Mais s’il y a ceux qui entrent, il y a aussi ceux qui sortent et c’est le cas pour Christophe Castaner, Nicole Beloubet, Didier Guillaume, Muriel Pénicaud et Sibeth Ndiaye.
Il est important de noter que les principaux mouvements ont principalement eu lieu “en interne”.
Gérald Darmanin devient ainsi ministre de l’Intérieur, Elisabeth Borne récupère le portefeuille de Muriel Pénicaud, Annick Girardin passe des Outre-mer à la Mer et Franck Riester est rétrogradé du ministère de la Culture à un poste de ministre délégué en charge du Commerce extérieur et de l’Attractivité.
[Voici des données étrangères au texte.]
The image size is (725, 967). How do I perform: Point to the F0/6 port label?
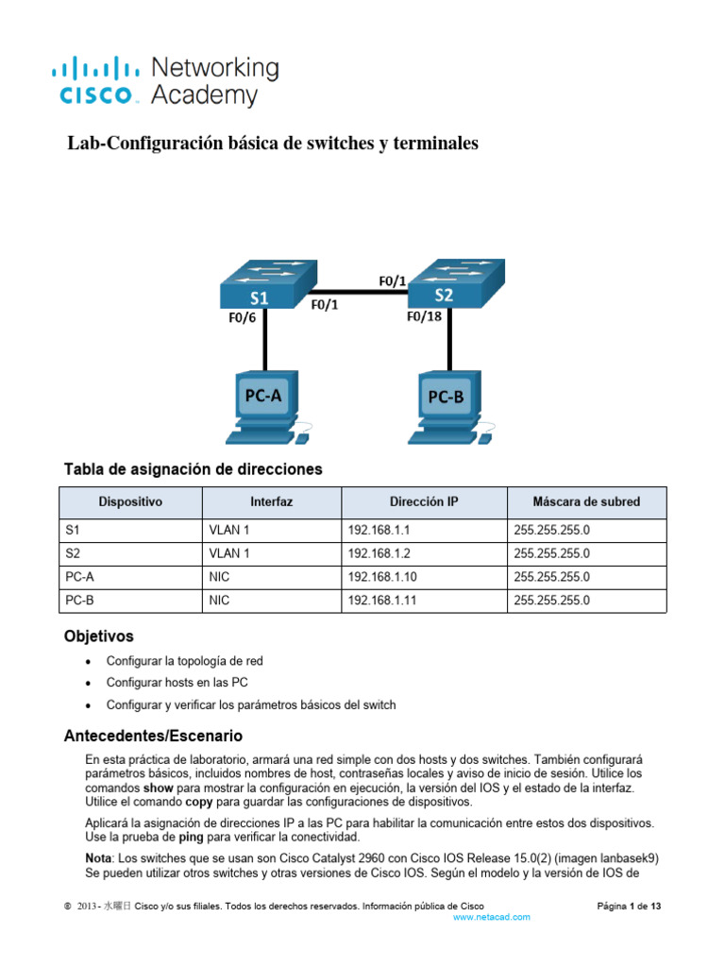tap(242, 318)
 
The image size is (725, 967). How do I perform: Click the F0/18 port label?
tap(424, 317)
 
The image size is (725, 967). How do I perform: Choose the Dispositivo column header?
tap(130, 502)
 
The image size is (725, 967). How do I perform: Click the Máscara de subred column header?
tap(586, 502)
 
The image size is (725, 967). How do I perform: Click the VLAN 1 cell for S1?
tap(229, 530)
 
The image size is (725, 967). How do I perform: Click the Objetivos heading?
tap(98, 636)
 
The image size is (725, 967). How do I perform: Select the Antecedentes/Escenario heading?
tap(153, 735)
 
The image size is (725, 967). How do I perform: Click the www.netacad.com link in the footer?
tap(492, 917)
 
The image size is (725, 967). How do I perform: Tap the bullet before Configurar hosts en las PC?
tap(89, 682)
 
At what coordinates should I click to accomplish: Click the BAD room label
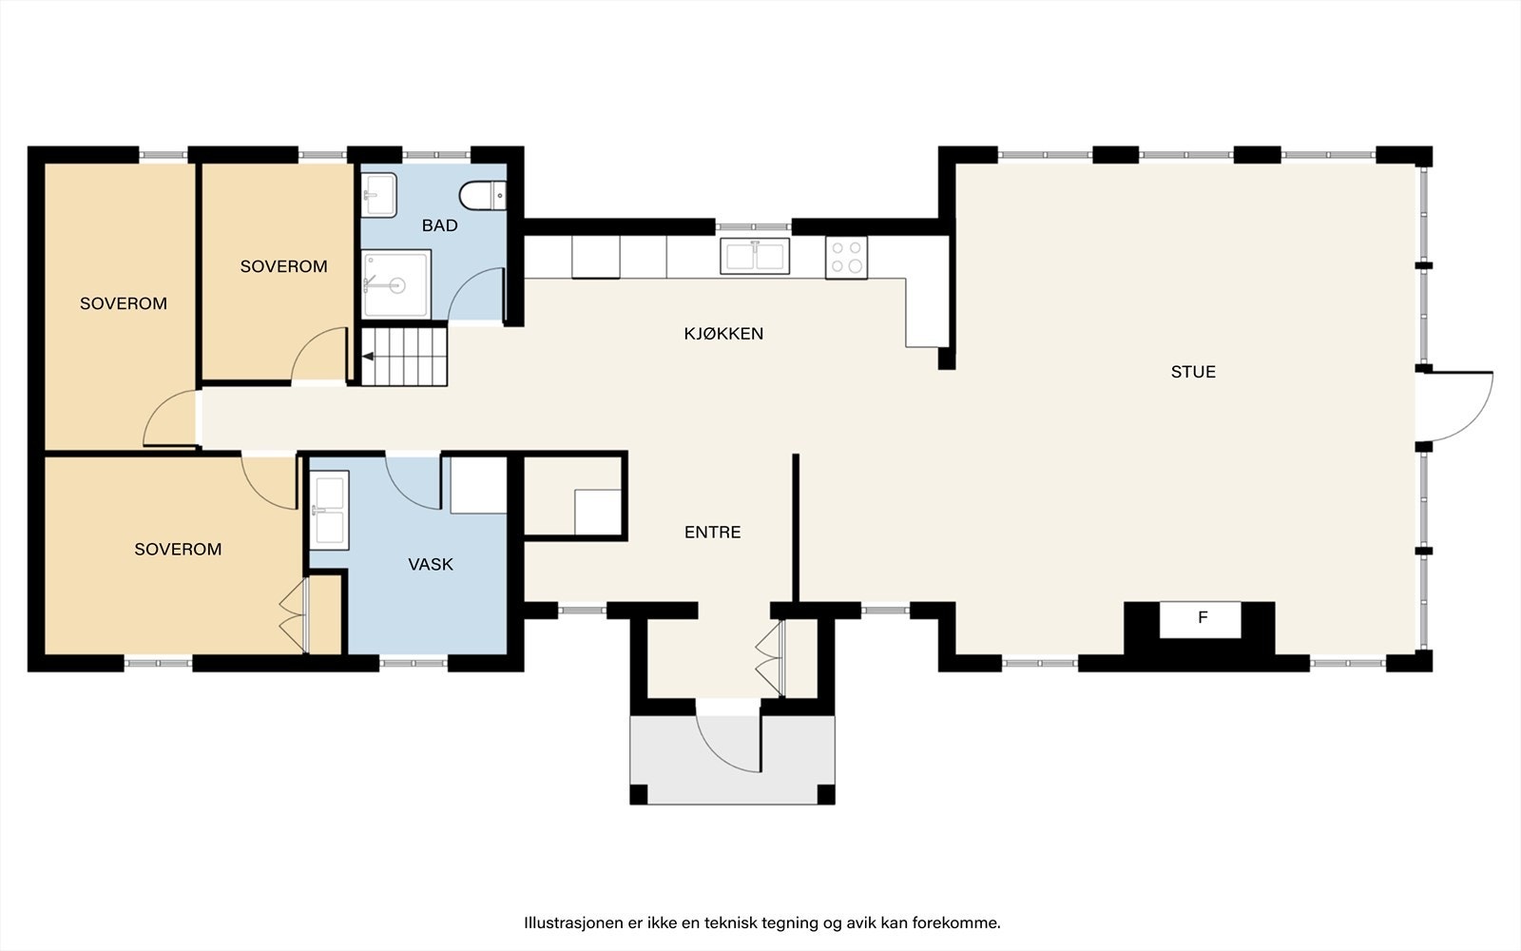pyautogui.click(x=439, y=225)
Sébastien Lecornu est promu ministre (anciennement ministre délégué en charge des Collectivités territoriales) et récupère les Outre-mer, tout comme Julien Denormandie qui quitte son portefeuille de ministre délégué au Logement pour prendre le ministère de l’Agriculture et de l’Alimentation. Amélie de Montchalin a également obtenu une belle promotion en passant du secrétariat d’Etat aux Affaires européennes à un poste de ministre de la Transformation et de la Fonction publique. Emmanuelle Wargon (anciennement secrétaire d’Etat auprès de la ministre de la Transition écologique) monte également en grade et devient ministre déléguée en charge du Logement. Même chose pour Marlène Schiappa (anciennement secrétaire d’Etat chargée de l’Egalité entre les femmes et les hommes) qui devient ministre déléguée chargée de la Citoyenneté. Enfin, Gabriel Attal reste secrétaire d’Etat, mais quitte le ministère de l’Education nationale et de la Jeunesse pour prendre le porte-parolat du gouvernement, alors qu’il était fortement pressenti pour remplacer Gilles Le Gendre à l’Assemblée nationale.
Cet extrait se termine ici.